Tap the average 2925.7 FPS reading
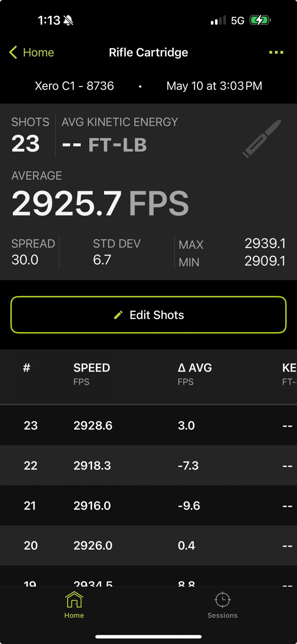The width and height of the screenshot is (297, 644). click(x=100, y=203)
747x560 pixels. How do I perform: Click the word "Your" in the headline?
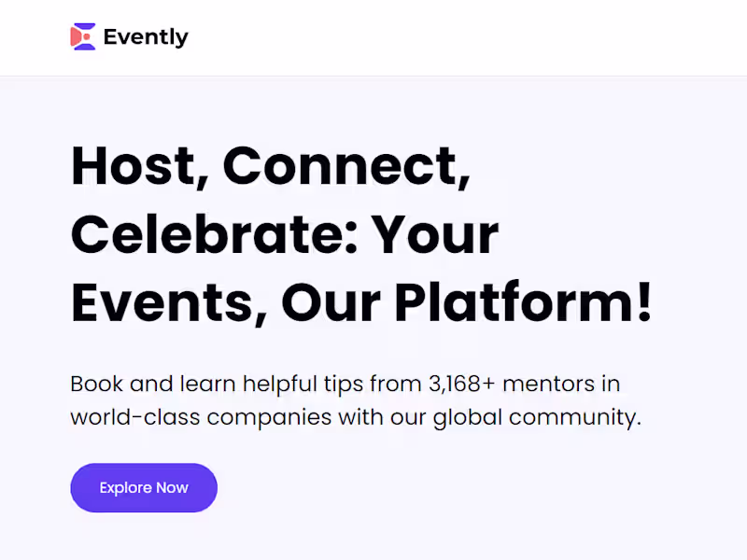coord(435,235)
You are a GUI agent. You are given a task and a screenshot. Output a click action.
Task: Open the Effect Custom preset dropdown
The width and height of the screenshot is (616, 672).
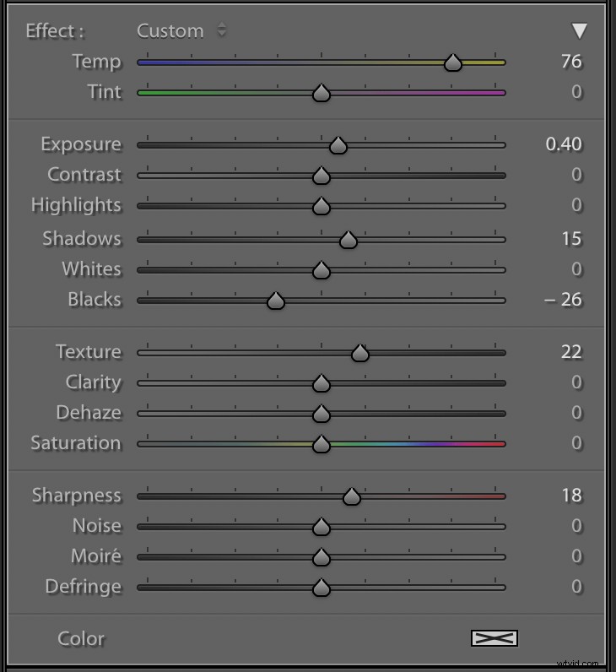[x=181, y=31]
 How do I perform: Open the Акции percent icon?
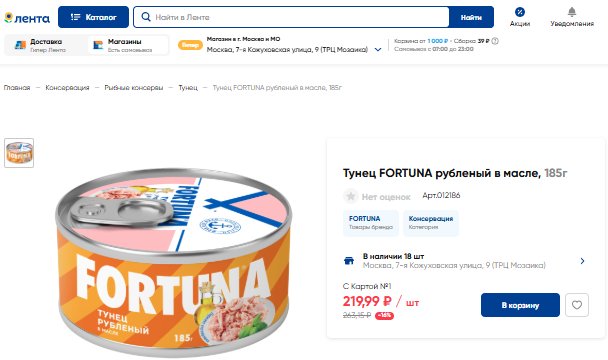coord(520,12)
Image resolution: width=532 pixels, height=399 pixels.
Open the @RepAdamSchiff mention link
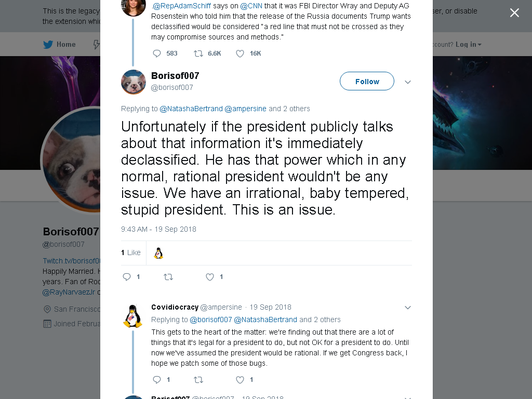coord(181,6)
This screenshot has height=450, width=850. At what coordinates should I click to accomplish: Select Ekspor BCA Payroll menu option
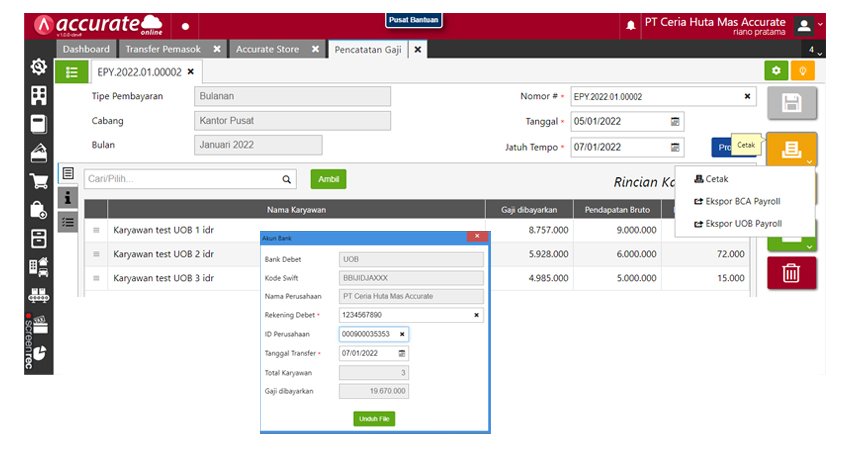[742, 201]
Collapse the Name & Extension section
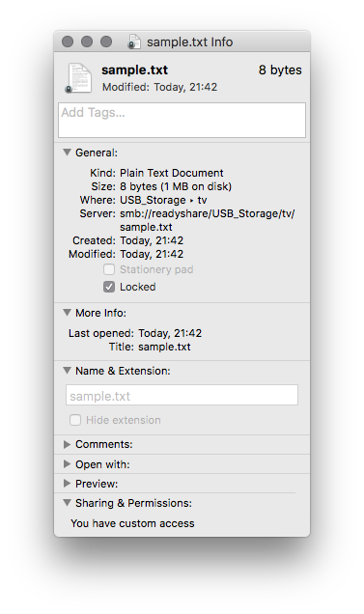The width and height of the screenshot is (364, 614). click(67, 370)
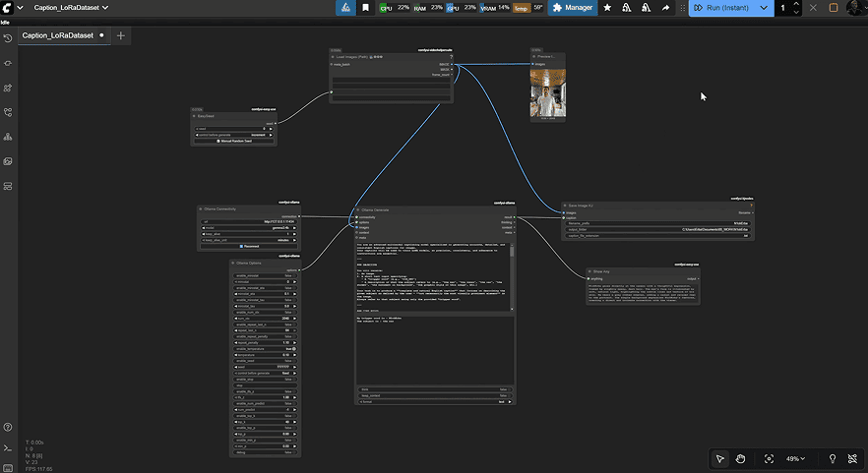Select the hand pan tool
Viewport: 868px width, 473px height.
point(741,458)
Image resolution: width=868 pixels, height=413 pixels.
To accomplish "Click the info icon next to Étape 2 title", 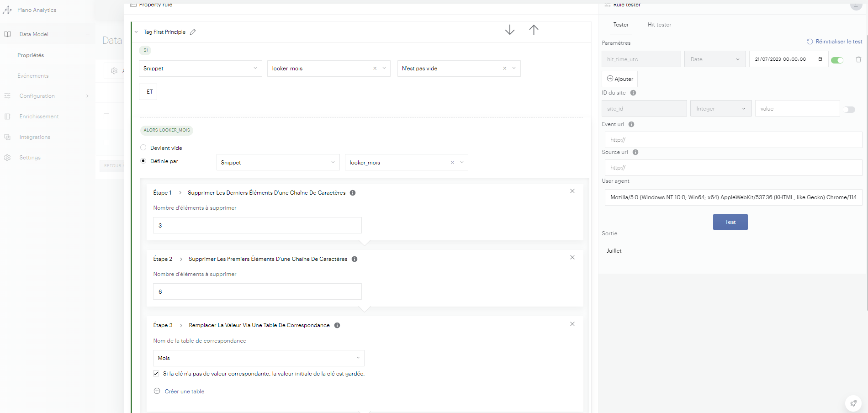I will click(x=355, y=259).
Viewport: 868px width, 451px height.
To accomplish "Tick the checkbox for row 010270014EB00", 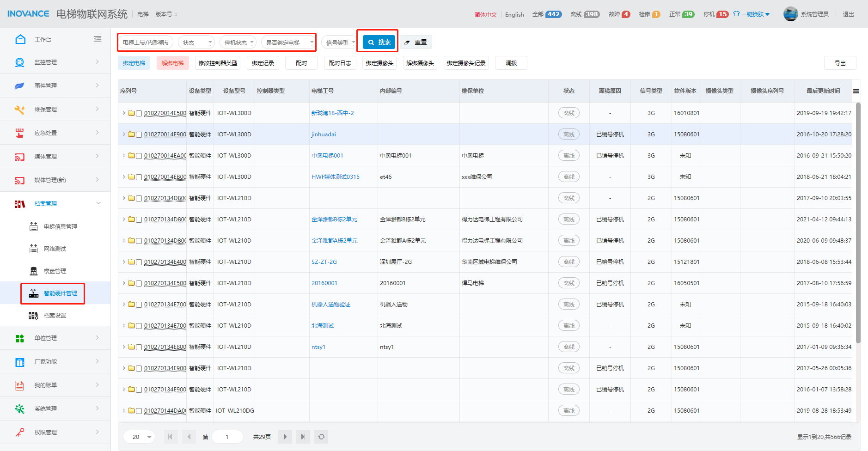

-=-=-

**Exercise prompt:** Bring together each line above where the string "Image" turns up.

**Answer below:**
Image resolution: width=532 pixels, height=399 pixels.
Image resolution: width=868 pixels, height=413 pixels.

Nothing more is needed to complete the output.